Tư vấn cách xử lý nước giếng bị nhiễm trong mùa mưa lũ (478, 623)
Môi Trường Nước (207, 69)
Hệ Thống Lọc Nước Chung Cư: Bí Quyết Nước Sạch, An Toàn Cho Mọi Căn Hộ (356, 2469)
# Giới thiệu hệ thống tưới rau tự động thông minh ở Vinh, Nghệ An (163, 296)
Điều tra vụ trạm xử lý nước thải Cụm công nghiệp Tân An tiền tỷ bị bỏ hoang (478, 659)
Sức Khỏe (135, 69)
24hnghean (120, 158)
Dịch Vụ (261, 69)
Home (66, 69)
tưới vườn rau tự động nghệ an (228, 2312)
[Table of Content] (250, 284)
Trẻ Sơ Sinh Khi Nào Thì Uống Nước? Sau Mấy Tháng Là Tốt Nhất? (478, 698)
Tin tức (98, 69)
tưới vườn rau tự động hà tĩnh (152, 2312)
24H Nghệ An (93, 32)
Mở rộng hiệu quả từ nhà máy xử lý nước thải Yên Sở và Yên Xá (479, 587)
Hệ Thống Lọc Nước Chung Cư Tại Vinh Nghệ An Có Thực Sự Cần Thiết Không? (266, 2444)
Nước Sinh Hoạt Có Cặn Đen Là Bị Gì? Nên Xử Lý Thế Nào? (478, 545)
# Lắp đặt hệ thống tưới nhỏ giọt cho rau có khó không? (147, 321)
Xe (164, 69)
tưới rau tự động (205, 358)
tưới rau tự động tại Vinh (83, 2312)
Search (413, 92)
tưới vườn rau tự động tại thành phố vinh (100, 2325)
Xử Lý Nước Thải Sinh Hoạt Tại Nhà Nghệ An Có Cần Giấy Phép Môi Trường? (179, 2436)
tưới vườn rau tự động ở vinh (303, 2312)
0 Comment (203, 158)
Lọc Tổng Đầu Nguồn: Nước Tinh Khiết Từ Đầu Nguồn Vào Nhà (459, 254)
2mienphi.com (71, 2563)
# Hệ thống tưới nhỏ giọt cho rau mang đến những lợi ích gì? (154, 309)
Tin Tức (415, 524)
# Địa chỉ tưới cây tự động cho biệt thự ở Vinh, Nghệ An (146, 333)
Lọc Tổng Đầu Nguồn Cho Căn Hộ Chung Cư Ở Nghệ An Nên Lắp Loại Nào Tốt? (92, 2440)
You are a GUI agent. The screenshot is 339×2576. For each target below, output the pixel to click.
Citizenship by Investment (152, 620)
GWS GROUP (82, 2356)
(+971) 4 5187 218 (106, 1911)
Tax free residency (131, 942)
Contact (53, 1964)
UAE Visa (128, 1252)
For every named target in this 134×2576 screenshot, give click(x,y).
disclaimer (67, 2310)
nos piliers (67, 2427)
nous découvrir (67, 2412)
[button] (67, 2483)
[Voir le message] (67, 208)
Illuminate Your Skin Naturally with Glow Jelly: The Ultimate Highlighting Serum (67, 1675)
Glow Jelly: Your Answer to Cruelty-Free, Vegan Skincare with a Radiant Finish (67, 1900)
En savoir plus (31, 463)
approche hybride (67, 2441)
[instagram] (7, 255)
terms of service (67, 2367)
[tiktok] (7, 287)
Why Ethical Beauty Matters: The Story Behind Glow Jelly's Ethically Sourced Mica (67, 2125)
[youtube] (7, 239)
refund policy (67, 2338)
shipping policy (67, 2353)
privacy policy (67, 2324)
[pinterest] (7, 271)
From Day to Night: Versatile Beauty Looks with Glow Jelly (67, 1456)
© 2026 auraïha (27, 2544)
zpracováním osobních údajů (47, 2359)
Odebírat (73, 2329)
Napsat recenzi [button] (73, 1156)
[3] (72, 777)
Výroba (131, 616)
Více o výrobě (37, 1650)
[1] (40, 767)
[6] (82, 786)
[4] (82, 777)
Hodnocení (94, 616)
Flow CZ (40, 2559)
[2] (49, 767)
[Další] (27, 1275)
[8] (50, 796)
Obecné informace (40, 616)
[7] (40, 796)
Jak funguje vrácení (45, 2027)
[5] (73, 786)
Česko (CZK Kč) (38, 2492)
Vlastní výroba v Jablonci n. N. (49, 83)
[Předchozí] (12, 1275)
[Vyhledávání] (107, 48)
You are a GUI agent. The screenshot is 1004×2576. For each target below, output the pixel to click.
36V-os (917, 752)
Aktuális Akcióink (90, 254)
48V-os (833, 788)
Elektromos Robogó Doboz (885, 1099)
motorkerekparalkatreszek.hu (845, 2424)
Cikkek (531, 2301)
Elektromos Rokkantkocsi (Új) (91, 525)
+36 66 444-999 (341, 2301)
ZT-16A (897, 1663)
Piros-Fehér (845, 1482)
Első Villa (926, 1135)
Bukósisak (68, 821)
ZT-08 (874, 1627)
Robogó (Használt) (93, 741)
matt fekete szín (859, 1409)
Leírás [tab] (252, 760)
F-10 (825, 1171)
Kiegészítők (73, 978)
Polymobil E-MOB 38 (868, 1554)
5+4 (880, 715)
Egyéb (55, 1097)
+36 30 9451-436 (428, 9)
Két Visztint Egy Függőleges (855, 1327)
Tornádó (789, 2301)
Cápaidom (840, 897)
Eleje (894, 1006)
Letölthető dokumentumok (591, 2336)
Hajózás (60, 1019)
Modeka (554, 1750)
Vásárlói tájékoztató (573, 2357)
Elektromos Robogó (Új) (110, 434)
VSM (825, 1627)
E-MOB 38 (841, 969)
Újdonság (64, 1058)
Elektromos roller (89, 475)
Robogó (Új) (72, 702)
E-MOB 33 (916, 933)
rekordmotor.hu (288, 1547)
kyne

- - - -

• EXERCISE REQUIREMENTS:
Return the opening line of the data and every line after it through the line containing "# Địa chỉ tưới", please, exactly as written and with nothing added.

• RESPONSE TO THE TASK:
Tư vấn cách xử lý nước giếng bị nhiễm trong mùa mưa lũ (478, 623)
Môi Trường Nước (207, 69)
Hệ Thống Lọc Nước Chung Cư: Bí Quyết Nước Sạch, An Toàn Cho Mọi Căn Hộ (356, 2469)
# Giới thiệu hệ thống tưới rau tự động thông minh ở Vinh, Nghệ An (163, 296)
Điều tra vụ trạm xử lý nước thải Cụm công nghiệp Tân An tiền tỷ bị bỏ hoang (478, 659)
Sức Khỏe (135, 69)
24hnghean (120, 158)
Dịch Vụ (261, 69)
Home (66, 69)
tưới vườn rau tự động nghệ an (228, 2312)
[Table of Content] (250, 284)
Trẻ Sơ Sinh Khi Nào Thì Uống Nước? Sau Mấy Tháng Là Tốt Nhất? (478, 698)
Tin tức (98, 69)
tưới vườn rau tự động hà tĩnh (152, 2312)
24H Nghệ An (93, 32)
Mở rộng hiệu quả từ nhà máy xử lý nước thải Yên Sở và Yên Xá (479, 587)
Hệ Thống Lọc Nước Chung Cư Tại Vinh Nghệ An Có Thực Sự Cần Thiết Không? (266, 2444)
Nước Sinh Hoạt Có Cặn Đen Là Bị Gì? Nên Xử Lý Thế Nào? (478, 545)
# Lắp đặt hệ thống tưới nhỏ giọt cho rau có khó không? (147, 321)
Xe (164, 69)
tưới rau tự động (205, 358)
tưới rau tự động tại Vinh (83, 2312)
Search (413, 92)
tưới vườn rau tự động tại thành phố vinh (100, 2325)
Xử Lý Nước Thải Sinh Hoạt Tại Nhà Nghệ An Có Cần Giấy Phép Môi Trường? (179, 2436)
tưới vườn rau tự động ở vinh (303, 2312)
0 Comment (203, 158)
Lọc Tổng Đầu Nguồn: Nước Tinh Khiết Từ Đầu Nguồn Vào Nhà (459, 254)
2mienphi.com (71, 2563)
# Hệ thống tưới nhỏ giọt cho rau mang đến những lợi ích gì? (154, 309)
Tin Tức (415, 524)
# Địa chỉ tưới cây tự động cho biệt thự ở Vinh, Nghệ An (146, 333)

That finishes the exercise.